Why tool-enabled sampling matters
It enables a safe pattern where the server requests reasoning, while the client decides model choice, limits, tool access, and user-visible approvals.
{
"jsonrpc": "2.0",
"id": 1,
"method": "sampling/createMessage",
"params": {
"messages": [
{
"role": "user",
"content": {
"type": "text",
"text": "Plan a safe multi-step workflow"
}
}
],
"tools": [
{
"name": "get_weather",
"description": "Get current weather for a city",
"inputSchema": {
"type": "object",
"properties": {
"city": {
"type": "string",
"description": "City name"
}
},
"required": ["city"]
}
}
],
"toolChoice": { "mode": "auto" },
"maxTokens": 1000
}
}Note: this example is illustrative for the concept; concrete tool definitions depend on the host and the connected servers.
Practical safety patterns
Keep secrets out of the model context
If the user must enter a password, an API key, or payment details, use URL mode elicitation. Never push those strings into tool calls or prompts.
Prefer explicit approvals for risky tools
Tool-enabled sampling can be powerful, but the client should keep human approvals for destructive operations and limit scopes.
Treat the server as a coordinator
The server requests actions; the client and user remain the final authority.

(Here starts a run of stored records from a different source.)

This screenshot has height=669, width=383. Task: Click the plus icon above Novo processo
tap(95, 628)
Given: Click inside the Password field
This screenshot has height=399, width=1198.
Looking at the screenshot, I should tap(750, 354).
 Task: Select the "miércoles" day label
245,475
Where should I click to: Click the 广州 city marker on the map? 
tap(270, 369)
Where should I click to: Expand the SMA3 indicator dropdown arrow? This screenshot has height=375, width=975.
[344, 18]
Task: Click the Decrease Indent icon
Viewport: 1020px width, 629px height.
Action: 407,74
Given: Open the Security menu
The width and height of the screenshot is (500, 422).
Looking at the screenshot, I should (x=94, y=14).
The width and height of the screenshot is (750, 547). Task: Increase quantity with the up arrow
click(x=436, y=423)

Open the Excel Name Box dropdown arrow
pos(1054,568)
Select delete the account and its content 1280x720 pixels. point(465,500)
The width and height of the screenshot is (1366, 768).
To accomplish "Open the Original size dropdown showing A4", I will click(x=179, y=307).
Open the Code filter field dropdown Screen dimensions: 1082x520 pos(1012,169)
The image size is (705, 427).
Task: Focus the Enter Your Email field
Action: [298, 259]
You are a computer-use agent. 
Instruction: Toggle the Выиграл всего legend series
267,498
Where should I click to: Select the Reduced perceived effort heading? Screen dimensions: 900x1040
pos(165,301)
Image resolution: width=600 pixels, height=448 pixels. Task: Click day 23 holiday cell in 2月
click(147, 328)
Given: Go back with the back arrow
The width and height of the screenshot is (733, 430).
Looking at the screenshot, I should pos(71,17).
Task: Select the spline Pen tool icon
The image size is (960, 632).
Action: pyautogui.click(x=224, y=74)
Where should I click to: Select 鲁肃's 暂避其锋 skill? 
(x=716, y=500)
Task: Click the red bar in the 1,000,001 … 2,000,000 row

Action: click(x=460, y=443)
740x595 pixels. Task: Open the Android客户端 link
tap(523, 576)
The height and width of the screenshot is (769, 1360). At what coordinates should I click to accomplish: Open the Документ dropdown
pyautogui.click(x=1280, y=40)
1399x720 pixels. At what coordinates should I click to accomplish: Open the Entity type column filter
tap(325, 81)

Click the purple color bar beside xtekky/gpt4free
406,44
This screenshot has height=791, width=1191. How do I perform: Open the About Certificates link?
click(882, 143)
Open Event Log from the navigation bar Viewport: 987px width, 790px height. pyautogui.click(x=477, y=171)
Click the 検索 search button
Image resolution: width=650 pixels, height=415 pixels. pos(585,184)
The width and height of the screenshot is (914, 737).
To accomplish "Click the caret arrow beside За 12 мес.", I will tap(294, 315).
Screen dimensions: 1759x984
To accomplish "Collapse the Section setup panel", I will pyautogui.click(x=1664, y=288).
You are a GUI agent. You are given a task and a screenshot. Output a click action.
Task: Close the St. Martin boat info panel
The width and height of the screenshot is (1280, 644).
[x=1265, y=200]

If you are building a content and outreach pipeline around your MCP workflows, you can pair these patterns with email automation tools like GetResponse to run follow-ups once a workflow finishes.
Conclusion
URL mode elicitation and sampling with tools are about one thing: making agentic systems safer and more scalable.
Use URL mode for sensitive flows, and use sampling with tools to let servers request reasoning while clients keep control.